Problem requirements: Nothing but a number is needed here; count the lines of the listing that include "computer".

[Opening Entries shown section]

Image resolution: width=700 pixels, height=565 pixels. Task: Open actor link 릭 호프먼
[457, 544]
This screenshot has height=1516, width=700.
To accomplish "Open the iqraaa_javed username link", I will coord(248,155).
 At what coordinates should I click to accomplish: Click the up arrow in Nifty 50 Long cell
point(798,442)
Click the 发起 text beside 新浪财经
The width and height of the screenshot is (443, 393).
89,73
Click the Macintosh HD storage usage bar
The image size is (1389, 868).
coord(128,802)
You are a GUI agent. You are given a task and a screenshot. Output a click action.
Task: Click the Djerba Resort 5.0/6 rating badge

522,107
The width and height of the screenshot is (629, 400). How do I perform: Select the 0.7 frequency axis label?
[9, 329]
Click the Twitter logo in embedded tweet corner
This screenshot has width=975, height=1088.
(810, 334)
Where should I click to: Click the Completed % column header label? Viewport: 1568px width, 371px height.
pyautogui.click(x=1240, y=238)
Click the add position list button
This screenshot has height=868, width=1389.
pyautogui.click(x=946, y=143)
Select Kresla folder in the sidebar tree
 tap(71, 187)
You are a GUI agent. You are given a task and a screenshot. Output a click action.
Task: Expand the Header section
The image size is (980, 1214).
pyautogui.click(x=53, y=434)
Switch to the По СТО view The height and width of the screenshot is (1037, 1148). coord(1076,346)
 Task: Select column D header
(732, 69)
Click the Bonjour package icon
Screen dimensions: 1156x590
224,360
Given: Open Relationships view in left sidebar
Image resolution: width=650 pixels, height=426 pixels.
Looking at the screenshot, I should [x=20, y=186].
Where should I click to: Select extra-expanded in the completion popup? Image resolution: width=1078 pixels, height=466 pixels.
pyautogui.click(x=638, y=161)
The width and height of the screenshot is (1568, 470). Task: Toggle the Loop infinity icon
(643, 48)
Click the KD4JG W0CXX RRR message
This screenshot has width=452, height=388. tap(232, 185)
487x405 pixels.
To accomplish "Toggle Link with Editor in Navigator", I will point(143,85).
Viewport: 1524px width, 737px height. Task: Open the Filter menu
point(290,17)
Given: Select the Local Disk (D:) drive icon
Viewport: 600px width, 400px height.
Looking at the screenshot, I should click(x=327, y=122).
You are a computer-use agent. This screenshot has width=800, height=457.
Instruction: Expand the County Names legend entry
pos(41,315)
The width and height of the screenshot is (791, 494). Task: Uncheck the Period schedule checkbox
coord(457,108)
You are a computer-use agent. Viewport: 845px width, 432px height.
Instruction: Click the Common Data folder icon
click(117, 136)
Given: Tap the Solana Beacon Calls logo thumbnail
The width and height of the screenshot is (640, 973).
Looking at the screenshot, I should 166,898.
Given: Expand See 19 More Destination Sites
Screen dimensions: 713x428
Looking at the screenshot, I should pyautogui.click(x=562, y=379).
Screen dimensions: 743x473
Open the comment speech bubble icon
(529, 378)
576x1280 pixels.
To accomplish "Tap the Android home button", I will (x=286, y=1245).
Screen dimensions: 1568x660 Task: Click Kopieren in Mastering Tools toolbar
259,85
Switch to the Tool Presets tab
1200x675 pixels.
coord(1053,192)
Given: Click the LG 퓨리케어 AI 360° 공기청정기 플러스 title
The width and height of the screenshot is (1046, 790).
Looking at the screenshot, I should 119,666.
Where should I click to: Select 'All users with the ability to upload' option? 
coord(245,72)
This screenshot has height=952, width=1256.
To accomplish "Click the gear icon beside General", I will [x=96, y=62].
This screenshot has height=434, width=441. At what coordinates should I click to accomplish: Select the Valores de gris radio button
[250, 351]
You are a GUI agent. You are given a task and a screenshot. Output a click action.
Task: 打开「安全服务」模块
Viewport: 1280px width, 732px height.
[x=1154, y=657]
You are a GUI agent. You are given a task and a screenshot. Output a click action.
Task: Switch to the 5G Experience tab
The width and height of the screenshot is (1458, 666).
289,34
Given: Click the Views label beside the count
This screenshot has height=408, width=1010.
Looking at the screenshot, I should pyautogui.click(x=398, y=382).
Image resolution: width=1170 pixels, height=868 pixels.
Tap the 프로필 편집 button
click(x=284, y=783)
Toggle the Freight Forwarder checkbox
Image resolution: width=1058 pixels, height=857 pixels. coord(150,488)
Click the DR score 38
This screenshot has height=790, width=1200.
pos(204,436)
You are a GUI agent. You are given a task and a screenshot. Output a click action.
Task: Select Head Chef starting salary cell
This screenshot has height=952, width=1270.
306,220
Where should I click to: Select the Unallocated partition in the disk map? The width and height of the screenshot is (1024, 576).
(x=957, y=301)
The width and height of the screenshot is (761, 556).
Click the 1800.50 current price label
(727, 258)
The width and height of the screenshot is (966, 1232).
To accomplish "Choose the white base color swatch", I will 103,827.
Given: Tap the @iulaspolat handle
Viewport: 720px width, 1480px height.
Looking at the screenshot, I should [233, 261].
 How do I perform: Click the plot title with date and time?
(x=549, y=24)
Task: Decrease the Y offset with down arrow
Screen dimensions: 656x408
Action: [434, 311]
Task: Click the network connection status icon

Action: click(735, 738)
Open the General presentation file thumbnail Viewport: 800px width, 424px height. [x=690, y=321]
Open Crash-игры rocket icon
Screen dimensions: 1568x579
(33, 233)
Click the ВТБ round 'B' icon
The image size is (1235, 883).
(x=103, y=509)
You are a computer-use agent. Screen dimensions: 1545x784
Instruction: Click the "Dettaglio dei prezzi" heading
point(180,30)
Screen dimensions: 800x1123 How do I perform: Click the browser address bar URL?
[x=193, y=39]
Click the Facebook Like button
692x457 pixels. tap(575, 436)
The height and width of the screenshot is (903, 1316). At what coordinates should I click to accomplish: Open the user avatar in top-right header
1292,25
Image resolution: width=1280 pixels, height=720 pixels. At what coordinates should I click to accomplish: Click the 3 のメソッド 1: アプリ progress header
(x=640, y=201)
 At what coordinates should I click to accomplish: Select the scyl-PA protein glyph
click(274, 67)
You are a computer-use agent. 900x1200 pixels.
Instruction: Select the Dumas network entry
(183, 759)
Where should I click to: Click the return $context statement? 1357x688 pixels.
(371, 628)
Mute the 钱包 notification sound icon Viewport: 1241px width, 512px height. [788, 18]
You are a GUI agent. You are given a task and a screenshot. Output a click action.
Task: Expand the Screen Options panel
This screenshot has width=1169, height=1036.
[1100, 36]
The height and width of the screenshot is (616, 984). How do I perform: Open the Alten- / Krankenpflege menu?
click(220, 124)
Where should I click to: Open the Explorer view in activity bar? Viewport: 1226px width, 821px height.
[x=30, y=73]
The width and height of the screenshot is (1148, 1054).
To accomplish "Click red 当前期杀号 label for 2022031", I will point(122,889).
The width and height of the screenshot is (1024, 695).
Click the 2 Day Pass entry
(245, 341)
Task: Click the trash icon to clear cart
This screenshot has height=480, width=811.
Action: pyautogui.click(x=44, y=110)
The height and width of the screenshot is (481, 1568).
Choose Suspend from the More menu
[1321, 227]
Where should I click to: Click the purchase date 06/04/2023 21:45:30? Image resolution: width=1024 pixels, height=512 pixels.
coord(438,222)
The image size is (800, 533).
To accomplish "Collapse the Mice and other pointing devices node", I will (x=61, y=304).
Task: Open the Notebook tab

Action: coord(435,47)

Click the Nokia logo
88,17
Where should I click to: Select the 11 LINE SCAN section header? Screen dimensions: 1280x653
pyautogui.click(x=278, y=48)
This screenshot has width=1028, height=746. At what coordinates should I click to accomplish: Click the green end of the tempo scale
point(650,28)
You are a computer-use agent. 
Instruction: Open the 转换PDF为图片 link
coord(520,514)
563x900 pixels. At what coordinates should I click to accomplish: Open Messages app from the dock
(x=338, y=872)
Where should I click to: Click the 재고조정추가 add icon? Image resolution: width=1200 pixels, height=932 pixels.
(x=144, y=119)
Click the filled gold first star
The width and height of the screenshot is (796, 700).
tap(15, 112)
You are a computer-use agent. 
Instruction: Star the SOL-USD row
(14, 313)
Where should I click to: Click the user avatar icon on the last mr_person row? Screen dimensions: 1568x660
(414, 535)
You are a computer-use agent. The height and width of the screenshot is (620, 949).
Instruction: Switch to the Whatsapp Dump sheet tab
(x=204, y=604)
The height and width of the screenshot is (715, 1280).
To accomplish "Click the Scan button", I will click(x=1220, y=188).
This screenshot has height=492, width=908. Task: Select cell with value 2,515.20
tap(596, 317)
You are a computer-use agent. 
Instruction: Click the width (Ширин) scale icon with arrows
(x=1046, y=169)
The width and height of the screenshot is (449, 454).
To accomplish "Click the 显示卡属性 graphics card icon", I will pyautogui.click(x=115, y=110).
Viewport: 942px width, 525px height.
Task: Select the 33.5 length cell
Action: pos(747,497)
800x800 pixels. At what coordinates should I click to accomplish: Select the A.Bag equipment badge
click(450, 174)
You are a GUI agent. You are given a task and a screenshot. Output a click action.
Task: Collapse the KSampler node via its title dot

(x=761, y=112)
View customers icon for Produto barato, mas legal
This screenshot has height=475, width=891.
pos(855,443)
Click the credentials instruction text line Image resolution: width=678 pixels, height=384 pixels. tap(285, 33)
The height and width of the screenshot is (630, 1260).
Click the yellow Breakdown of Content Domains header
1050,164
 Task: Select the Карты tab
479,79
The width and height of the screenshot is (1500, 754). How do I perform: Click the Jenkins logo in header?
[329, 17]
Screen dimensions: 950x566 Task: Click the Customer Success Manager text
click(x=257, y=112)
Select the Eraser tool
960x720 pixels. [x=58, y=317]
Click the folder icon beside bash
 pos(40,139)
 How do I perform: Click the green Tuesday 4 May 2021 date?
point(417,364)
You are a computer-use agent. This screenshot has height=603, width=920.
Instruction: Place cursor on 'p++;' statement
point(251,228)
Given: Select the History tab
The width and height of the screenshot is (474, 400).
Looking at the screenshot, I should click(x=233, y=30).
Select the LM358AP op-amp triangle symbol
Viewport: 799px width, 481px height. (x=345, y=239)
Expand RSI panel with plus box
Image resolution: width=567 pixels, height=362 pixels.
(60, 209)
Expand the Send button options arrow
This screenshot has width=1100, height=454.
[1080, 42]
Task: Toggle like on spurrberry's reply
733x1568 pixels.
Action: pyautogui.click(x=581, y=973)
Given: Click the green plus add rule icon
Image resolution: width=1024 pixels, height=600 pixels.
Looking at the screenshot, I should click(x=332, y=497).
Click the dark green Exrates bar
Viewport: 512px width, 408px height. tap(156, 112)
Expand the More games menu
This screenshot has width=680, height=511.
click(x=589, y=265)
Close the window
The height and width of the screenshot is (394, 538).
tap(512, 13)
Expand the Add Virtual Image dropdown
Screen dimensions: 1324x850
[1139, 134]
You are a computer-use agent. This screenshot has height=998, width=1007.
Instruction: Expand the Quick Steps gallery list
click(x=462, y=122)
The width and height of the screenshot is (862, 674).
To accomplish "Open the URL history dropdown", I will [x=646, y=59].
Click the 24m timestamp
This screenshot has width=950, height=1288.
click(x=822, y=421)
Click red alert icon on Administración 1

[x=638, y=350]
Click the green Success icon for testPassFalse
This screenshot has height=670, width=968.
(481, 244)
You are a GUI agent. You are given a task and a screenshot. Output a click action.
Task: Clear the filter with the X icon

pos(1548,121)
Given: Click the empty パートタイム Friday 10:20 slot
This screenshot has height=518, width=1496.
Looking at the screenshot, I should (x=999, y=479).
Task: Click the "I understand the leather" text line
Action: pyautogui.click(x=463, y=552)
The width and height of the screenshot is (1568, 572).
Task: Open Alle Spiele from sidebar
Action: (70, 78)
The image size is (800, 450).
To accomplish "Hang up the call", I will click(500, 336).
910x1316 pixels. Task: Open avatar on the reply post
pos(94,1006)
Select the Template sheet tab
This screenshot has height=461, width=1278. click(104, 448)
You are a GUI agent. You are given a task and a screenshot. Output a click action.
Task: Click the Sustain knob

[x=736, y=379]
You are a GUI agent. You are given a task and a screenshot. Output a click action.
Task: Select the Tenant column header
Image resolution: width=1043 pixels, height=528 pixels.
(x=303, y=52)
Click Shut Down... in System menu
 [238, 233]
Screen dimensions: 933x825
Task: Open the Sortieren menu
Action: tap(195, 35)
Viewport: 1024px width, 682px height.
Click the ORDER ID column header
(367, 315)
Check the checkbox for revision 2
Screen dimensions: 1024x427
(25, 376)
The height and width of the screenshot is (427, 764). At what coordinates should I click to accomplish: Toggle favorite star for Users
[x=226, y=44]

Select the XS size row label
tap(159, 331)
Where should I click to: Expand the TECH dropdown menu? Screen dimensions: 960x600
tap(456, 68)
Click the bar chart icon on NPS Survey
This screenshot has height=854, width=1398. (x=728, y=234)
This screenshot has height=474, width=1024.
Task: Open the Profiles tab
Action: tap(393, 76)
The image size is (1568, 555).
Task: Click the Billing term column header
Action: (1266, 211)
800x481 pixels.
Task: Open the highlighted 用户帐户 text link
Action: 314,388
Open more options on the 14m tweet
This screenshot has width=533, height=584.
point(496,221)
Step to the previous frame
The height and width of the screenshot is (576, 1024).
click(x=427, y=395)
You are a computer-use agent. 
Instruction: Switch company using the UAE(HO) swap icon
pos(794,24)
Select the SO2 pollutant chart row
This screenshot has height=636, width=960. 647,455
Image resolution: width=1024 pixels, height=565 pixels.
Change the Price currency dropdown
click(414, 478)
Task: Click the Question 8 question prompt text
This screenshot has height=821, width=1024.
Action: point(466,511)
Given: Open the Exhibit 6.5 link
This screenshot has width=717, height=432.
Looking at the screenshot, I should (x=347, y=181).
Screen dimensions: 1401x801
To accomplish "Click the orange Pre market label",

[Closing Entries shown section]

Task output: 11